Dove si nasconde la vera Gioconda?

Post by Administrator

Le supposizioni sulla vera identità della Gioconda continuano a far discutere critici d’arte e semplici appassionati. In base alle dichiarazioni di un noto conoscitore d’arte inglese, il volto che ammiriamo nella celebre tela di Leonardo da Vinci non sarebbe quello della Monna Lisa ma un ritratto della giovane Costanza d’Avalos.

La vera Monna Lisa

La vera Monna Lisa

Il viso della gioconda sorride misteriosamente non solo nel Museo del Louvre di Parigi, ma anche in un appartamento di Londra. Non si tratta di una riproduzione, asserisce il suo proprietario, Henry Pulitzer, ma di un’altra versione, eseguita anch’essa da Leonardo da Vinci e dai suoi allievi. Mentre ci sono più di sessanta pretese Gioconde sparse per il mondo, il dottor Pulitzer, inventore, scienziato e conoscitore d’arte, è certo dell’autenticità del suo quadro.

Leonardo, fa notare Pulitzer, faceva abitualmente due o più versioni dei suoi dipinti. L’originale modella fu Monna Lisa del Giocondo, moglie di un patrizio fiorentino. Leonardo impiegò quattro anni ad eseguire il ritratto e infine lo consegnò al suo committente. In seguito, prima di emigrare in Francia, alla corte di Francesco I, Giuliano de’ Medici, il figlio del Magnifico, gli chiese di eseguire il ritratto della sua amante, Costanza d’Avalos. Per combinazione, Costanza non solo somigliava abbastanza a Monna Lisa, ma era pure soprannominata “la Gioconda“. Leonardo utilizzò con lievi modifiche la seconda versione del ritratto della moglie di Giocondo, e il viso, questa volta, fu quello di Costanza. Non appena ebbe ultimato il lavoro, il giovane Medici abbandonò l’amante e decise di sposarsi. Per tal motivo non comperò più il quadro, che rimase al pittore. Fu questo secondo ritratto, secondo Pulitzer, che Leonardo portò con sé in Francia, insieme ad altre sue opere non vendute.
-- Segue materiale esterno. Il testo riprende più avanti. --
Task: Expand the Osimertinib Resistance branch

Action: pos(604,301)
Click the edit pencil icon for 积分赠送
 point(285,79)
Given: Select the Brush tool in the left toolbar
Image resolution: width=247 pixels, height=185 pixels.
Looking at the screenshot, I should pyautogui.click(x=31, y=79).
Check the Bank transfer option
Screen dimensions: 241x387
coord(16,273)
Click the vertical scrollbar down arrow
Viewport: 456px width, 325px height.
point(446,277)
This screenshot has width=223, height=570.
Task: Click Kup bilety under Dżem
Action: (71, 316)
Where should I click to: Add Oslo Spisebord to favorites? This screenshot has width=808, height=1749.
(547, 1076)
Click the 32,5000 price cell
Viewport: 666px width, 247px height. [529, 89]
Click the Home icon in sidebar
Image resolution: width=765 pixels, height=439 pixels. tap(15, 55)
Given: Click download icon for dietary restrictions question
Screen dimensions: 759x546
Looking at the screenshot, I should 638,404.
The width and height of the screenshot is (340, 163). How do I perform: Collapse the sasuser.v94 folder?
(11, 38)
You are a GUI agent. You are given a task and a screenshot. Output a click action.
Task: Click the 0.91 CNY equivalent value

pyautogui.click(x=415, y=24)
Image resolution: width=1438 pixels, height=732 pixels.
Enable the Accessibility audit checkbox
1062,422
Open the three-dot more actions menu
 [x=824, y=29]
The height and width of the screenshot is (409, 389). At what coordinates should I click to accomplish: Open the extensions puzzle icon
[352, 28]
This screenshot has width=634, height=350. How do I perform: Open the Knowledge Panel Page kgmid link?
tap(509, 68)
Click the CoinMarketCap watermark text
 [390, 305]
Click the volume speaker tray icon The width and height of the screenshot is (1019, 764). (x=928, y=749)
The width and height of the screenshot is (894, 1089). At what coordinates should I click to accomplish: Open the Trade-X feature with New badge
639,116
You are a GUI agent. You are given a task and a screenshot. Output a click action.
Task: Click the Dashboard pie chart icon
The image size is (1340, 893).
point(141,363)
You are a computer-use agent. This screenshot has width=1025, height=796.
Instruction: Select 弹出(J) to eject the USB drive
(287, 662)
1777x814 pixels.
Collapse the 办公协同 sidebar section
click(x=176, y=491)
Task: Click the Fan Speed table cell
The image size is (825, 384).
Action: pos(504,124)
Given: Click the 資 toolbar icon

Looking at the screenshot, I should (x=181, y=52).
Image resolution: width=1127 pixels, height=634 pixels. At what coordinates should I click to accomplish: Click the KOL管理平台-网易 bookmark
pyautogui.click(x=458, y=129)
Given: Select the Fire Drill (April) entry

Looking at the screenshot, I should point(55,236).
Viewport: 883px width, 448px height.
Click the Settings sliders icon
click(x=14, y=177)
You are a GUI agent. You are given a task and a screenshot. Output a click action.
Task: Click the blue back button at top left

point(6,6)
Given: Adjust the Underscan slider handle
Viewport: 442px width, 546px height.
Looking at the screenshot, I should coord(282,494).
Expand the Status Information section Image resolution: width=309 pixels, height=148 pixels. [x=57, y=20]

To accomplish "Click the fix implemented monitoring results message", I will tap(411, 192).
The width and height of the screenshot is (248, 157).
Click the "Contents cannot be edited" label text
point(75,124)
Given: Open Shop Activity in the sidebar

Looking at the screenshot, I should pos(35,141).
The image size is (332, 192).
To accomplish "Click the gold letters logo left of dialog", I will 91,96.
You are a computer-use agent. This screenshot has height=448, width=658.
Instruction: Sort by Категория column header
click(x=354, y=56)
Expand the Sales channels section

Quanto all’altro ritratto, quello di Monna Lisa del Giocondo, di diciannove anni più giovane della d’Avalos, esso rimase nella famiglia fiorentina, finché prese la via dell’Inghilterra e fu comperato, all’inizio del XX secolo da William Blaker, un intenditore d’arte che era anche il curatore del Museo Holburne of Menstrie di Bath. Più recentemente, fu riacquistato da un comitato svizzero di cui Pulitzer era membro.

Il dipinto di Londra è stato esaminato con procedimenti modernissimi, e Pulitzer asserisce che le impronte digitali sulla tela coincidono con quelle rilevate su altre opere autentiche del grande Leonardo. Una seconda prova a sostegno dell’autenticità del dipinto è costituita da uno schizzo di Raffaello, eseguito mentre Leonardo stava ancora lavorando al ritratto nel suo studio. Lo schizzo raffaellesco mostra alcuni elementi, fra cui due colonne nello sfondo, che si trovano sul ritratto di Londra ma non nella versione del Louvre. Infine, la ragazza del dipinto londinese appare notevolmente più giovane di quella di Parigi. L’aspra contesa, lungi dall’estinguersi, è alimentata da nuovi collezionisti, i quali, sostenuti da critici autorevoli, affermano di possedere la “vera Gioconda”.